E para a grande mídia – para o pig – neste ano que finda, principalmente com os ataques a Dilma e ao Lula por parte da imprensa golpista, bem como o tratamento desigual e desproporcional dada pela mídia ao Partido dos Trabalhadores em relação ao demais, a divertida música do velho roqueiro “irmão camarada”, Erasmo Carlos, se adéqua muito bem:
“Pega na mentira
Pega na mentira
Corta o rabo dela
Pisa em cima
Bate nela
Pega na mentira…”
Para os delatores, nunca foram tantos, que para se libertar das algemas e do cárcere acusam qualquer um, o pagode de Bezerra da Silva cai feito uma luva:
“Na hora da dura
Você abre o cadeado
E dá de bandeja
Os irmãozinhos pro delegado
Na hora da dura
Você abre o bico e sai caguetando
Eis a diferença, mané, do otário pro malandro
Eis a diferença do otário pro malandro”
Ao povo e ao trabalhador tão sofrido que vem perdendo seus direitos, a extraordinária “Construção” de Chico Buarque é mais atual que nunca:
“Amou daquela vez como se fosse a última
Beijou sua mulher como se fosse a última
E cada filho seu como se fosse o único
E atravessou a rua com seu passo tímido
Subiu a construção como se fosse máquina
Ergueu no patamar quatro paredes sólidas
Tijolo com tijolo num desenho mágico
Seus olhos embotados de cimento e lágrima
Sentou pra descansar como se fosse sábado
Comeu feijão com arroz como se fosse um príncipe
Bebeu e soluçou como se fosse um náufrago
Dançou e gargalhou como se ouvisse música
E tropeçou no céu como se fosse um bêbado
E flutuou no ar como se fosse um pássaro
E se acabou no chão feito um pacote flácido
Agonizou no meio do passeio público
Morreu na contramão atrapalhando o tráfego”

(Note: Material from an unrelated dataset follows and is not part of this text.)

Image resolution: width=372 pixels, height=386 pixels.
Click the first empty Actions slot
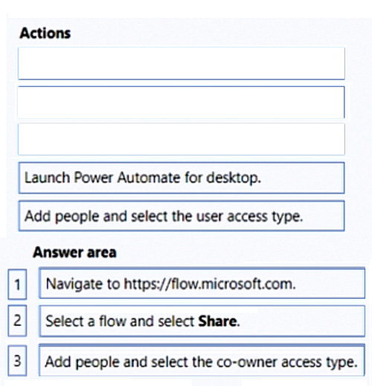(x=182, y=63)
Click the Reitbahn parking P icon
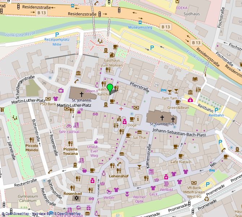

Não há dúvida, 2016 foi um ano inesquecível, um ano em que não apenas algumas, mas muita coisa “está fora de ordem, fora da nova ordem mundial…”, no dizer de Caetano Veloso. Foi um ano de “muitas emoções”, mas é preciso resistir, é preciso lutar, é preciso ter esperança e, finalmente, como diz o poeta:
“É preciso amar as pessoas
Como se não houvesse amanhã
Porque se você parar pra pensar
Na verdade não há”
Leonardo Isaac Yarochewsky é advogado e Doutor em Ciências Penais.